BRITO (Carlos Alberto Brito Ferreira do Amaral)
Brito, de son vrai nom Carlos Alberto Brito Ferreira do Amaral, est un dessinateur né à Lisbonne en 1943. Il collabore au Canard enchaîné de 1987 à 2012.
De Lisbonne à Paris
Employé de banque à Lisbonne, il quitte le Portugal et s’installe à Paris en 1963, fuyant la police politique et, plus largement, un contexte politico-militaire qui ne lui convient plus. Il suit des cours à l’Alliance française, travaille comme aide-magasinier et s’inscrit à la faculté de Vincennes en 1969. Il y obtient une licence de sociologie, sans passer par une formation artistique.
Un dessinateur « arrivé par hasard »
Le dessin, chez Brito, n’est ni vocation proclamée ni parcours académique: il y vient « un peu par hasard », après une vie de petits boulots et de métiers alimentaires (il se définit même comme un « homme à tout faire (ou presque) » sur une longue période). Peu à peu, Carlos devient Brito: une signature, une voix graphique, une manière.
Un style dépouillé, l’actualité en ligne de mire
Au fil des années, Brito construit un style dépouillé, allant à l’essentiel et facilement reconnaissable, en jouant aussi sur ce qu’il appelle ses défauts. Il n’aime pas les longs discours, « ses dessins non plus »: son travail vise l’impact immédiat, avec un pied planté dans l’actualité, l’autre dans le commentaire politique et l’événement.
Au Canard: de la collaboration au salariat
Dans la presse, Brito publie dans de nombreux titres avant et pendant ses années « Canard ». Son parcours l’amène à devenir salarié du Canard enchaîné en février 1991, après une période de collaboration. Il y déploie une écriture graphique brève, nerveuse et concentrée, fidèle à son credo: un dessin « réussi » se passe de paroles, et la bulle, lorsqu’elle apparaît, lui semble souvent affaiblir le résultat.
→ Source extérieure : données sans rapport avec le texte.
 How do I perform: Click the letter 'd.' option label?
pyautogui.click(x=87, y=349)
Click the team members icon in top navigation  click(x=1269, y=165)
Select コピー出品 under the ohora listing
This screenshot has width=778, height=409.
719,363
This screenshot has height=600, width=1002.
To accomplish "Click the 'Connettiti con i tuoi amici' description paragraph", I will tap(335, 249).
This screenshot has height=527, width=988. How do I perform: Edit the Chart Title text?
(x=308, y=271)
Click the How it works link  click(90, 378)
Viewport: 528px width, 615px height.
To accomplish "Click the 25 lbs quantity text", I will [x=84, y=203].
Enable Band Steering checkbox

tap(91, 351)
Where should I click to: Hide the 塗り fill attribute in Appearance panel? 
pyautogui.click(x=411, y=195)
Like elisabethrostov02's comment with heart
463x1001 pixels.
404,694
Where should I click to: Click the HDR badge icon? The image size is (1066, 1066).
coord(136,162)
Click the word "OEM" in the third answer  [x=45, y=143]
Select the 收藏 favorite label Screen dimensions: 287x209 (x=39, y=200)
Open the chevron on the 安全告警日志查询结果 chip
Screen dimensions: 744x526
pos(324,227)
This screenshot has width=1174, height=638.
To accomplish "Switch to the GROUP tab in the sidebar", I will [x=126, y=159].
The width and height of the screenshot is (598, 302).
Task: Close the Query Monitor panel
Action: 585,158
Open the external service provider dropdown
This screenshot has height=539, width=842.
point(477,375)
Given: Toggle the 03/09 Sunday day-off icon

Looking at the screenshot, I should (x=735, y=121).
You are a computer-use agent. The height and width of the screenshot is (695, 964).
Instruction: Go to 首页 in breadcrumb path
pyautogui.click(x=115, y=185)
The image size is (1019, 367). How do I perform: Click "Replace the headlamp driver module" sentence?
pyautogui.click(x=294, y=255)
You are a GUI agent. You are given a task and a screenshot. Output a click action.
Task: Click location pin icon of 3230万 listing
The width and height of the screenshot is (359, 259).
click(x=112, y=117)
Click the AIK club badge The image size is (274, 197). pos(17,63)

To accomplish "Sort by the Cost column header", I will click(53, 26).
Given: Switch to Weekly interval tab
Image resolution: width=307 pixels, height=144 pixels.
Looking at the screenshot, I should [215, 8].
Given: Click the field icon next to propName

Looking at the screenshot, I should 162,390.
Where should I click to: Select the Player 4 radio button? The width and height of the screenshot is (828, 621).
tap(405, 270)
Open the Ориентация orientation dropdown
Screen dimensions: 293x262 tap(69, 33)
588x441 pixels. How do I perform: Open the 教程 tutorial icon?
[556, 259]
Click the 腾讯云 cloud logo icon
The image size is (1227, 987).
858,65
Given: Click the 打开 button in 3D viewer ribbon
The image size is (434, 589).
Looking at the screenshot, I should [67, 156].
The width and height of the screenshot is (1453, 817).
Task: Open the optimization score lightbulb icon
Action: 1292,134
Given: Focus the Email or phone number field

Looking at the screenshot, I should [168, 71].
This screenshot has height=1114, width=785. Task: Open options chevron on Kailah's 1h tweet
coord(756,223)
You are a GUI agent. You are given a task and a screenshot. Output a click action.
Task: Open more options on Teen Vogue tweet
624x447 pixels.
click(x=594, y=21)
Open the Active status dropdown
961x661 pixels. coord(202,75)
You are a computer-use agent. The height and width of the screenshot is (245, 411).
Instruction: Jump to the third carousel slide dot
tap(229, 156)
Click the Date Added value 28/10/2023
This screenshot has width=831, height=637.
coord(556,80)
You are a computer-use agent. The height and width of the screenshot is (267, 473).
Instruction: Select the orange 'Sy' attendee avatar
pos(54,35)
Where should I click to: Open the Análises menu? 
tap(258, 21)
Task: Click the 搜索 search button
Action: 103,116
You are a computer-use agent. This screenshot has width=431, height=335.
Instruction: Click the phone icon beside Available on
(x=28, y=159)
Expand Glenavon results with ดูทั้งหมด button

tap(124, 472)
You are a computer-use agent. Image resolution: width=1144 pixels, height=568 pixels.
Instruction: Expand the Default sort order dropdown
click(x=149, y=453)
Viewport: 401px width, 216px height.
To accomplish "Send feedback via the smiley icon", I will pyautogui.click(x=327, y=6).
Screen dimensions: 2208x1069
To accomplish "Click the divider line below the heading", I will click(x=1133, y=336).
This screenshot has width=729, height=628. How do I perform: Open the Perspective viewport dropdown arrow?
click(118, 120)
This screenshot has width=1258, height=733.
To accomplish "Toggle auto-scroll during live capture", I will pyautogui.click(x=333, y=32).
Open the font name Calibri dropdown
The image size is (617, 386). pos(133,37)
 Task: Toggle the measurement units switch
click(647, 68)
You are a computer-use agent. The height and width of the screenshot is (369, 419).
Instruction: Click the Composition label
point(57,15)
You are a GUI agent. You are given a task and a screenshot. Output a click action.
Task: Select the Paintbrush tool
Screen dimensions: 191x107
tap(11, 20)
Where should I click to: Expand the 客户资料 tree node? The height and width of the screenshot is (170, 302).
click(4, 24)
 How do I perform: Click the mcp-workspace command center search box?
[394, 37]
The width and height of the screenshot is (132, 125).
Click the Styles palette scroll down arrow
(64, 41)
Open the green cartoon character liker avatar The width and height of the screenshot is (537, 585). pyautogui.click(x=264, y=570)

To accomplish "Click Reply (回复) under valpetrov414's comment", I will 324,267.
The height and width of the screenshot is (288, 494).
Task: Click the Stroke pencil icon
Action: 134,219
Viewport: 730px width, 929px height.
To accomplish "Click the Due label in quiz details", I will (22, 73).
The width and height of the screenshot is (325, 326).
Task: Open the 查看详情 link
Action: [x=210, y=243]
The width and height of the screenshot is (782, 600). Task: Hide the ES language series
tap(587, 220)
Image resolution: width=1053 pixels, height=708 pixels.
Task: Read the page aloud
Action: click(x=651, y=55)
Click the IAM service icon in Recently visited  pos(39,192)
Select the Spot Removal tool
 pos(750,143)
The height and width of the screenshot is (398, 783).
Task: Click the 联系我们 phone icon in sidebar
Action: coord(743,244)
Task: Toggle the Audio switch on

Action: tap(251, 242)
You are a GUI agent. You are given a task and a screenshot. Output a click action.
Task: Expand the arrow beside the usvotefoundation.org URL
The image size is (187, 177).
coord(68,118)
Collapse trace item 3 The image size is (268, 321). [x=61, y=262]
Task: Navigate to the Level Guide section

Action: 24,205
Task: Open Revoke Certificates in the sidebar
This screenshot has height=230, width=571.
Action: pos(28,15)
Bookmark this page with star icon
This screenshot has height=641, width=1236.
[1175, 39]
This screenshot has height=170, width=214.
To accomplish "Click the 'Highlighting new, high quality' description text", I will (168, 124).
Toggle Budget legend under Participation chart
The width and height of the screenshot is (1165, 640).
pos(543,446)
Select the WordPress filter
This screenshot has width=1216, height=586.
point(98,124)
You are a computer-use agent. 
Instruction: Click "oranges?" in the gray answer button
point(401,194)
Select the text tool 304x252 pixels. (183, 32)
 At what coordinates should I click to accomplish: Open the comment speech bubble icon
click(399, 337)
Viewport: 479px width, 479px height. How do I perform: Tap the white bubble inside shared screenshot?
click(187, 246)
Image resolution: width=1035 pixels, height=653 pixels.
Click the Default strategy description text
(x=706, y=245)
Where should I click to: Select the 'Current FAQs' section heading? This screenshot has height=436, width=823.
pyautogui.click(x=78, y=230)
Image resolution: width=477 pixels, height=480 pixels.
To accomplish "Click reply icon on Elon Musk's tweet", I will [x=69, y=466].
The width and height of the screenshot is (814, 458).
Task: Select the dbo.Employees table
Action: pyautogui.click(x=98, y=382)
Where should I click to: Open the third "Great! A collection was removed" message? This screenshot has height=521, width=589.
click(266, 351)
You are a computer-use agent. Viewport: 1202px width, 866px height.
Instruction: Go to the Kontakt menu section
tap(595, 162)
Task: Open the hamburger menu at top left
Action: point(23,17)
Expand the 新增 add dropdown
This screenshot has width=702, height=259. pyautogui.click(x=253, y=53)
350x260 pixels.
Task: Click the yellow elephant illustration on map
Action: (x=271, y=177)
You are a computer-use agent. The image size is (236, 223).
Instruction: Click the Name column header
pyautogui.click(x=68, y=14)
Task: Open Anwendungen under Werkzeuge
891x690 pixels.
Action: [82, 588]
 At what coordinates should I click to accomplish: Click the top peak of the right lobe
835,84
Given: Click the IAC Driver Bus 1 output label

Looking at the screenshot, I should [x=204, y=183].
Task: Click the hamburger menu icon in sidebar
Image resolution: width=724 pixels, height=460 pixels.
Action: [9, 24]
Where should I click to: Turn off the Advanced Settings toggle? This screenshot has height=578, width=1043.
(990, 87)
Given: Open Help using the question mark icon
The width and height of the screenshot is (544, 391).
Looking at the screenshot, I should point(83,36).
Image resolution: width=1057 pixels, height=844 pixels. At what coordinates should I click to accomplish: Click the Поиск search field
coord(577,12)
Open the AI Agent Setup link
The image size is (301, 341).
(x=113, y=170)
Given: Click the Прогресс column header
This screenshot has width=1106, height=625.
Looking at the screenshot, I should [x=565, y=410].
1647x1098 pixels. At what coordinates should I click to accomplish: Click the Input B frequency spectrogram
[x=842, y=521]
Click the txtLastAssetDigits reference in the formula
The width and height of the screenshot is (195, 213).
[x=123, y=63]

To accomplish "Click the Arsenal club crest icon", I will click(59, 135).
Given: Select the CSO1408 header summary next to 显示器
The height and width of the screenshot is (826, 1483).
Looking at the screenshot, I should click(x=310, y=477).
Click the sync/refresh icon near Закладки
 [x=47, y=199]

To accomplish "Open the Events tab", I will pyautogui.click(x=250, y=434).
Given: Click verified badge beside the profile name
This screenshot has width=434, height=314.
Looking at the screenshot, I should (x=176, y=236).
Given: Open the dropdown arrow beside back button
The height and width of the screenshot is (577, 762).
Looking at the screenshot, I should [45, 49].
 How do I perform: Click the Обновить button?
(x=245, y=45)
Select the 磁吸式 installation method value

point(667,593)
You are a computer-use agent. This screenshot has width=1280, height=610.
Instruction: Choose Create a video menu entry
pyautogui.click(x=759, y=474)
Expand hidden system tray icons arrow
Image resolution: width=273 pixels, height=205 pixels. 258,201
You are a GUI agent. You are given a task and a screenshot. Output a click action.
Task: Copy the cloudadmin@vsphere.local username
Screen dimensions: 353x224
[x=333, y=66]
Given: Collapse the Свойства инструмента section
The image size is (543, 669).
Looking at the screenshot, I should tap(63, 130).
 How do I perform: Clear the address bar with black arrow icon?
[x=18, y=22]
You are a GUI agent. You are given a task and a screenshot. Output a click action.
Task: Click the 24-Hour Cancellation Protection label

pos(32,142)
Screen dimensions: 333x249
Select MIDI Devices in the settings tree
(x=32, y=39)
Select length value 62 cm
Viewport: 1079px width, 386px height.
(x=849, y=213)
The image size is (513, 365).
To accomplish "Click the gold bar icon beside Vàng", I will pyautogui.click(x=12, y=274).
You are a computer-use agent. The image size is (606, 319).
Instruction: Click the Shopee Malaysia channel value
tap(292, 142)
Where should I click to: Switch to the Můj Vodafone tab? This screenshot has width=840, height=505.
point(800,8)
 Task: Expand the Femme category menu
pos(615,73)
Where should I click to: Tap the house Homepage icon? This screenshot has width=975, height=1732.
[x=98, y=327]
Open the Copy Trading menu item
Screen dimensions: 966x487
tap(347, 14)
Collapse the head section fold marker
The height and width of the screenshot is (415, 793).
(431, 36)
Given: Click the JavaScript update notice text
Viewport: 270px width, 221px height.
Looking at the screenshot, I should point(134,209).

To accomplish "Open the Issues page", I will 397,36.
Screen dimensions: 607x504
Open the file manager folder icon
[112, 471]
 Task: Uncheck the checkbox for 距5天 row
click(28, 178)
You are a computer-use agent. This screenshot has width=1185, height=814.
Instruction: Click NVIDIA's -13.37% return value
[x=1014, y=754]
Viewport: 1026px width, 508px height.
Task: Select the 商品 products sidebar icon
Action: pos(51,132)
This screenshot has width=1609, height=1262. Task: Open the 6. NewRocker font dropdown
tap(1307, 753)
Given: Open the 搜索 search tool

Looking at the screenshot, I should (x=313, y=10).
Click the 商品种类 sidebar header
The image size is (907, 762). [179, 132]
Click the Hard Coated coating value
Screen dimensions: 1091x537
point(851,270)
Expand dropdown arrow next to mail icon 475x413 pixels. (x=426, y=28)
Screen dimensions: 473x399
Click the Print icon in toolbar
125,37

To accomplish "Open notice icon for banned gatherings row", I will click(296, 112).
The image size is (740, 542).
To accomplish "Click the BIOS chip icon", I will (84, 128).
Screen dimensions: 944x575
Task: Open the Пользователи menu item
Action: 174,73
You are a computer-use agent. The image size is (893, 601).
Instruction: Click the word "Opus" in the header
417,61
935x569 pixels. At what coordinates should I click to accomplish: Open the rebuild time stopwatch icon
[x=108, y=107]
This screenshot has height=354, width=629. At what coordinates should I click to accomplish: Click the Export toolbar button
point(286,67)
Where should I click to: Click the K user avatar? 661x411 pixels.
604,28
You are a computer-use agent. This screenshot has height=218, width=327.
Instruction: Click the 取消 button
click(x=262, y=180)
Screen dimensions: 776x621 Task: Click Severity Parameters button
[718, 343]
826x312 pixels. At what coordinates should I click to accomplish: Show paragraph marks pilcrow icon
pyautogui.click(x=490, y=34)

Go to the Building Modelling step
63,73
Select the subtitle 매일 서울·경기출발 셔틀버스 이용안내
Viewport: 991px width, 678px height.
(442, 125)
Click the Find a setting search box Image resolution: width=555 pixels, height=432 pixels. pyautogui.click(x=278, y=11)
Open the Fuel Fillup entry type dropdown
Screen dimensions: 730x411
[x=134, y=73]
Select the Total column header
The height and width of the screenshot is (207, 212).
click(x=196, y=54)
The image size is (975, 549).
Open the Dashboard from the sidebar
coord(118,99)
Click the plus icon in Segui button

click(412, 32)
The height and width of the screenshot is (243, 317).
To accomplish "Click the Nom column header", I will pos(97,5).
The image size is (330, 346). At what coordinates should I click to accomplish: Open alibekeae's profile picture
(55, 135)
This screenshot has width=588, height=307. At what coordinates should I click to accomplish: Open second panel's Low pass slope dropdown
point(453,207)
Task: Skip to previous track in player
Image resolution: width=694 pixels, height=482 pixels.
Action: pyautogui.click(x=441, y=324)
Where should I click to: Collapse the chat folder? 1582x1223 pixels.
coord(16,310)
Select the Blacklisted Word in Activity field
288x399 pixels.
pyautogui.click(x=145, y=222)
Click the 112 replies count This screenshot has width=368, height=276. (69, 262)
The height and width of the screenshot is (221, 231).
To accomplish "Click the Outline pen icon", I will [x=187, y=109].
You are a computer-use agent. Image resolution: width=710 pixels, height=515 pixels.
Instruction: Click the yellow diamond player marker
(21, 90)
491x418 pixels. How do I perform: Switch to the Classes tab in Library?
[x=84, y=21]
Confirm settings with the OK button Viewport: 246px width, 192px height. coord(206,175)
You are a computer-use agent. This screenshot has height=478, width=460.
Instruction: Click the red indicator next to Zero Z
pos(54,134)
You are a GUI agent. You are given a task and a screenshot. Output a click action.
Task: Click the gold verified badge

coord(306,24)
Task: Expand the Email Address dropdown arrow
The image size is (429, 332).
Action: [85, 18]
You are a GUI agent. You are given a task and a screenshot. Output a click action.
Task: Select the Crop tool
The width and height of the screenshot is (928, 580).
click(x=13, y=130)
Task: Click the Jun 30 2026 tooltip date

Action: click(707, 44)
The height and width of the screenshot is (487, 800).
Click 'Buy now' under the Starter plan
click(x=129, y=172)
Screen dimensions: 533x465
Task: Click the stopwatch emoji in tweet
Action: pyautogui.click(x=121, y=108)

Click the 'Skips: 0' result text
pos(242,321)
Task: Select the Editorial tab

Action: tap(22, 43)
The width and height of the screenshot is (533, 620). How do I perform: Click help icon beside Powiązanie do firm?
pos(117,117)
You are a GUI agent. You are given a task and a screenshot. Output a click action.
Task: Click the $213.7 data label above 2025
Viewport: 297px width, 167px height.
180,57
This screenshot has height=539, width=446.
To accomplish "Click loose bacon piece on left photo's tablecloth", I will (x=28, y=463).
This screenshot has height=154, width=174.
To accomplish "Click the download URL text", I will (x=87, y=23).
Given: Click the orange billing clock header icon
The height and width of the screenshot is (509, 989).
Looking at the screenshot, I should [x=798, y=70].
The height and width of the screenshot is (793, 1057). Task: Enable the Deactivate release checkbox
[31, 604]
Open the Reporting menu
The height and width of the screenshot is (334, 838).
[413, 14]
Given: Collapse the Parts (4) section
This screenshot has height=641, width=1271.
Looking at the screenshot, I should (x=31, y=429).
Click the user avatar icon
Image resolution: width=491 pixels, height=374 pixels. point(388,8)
Un dessinateur de presse au long cours
Parallèlement à son travail au Canard, Brito est aussi pigiste au Monde, et garde des attaches avec la presse portugaise: il collabore bénévolement à La Raison et Finisterra. Son trait circule au-delà des frontières, entre publications françaises et échos au Portugal (et jusqu’au Canada).
Reconnaissance
Cette trajectoire, menée sans pose et sans appareil, est saluée notamment par le Grand prix de l’humour vache (2004) au Salon international du dessin de presse et d’humour de Saint-Just-le-Martel.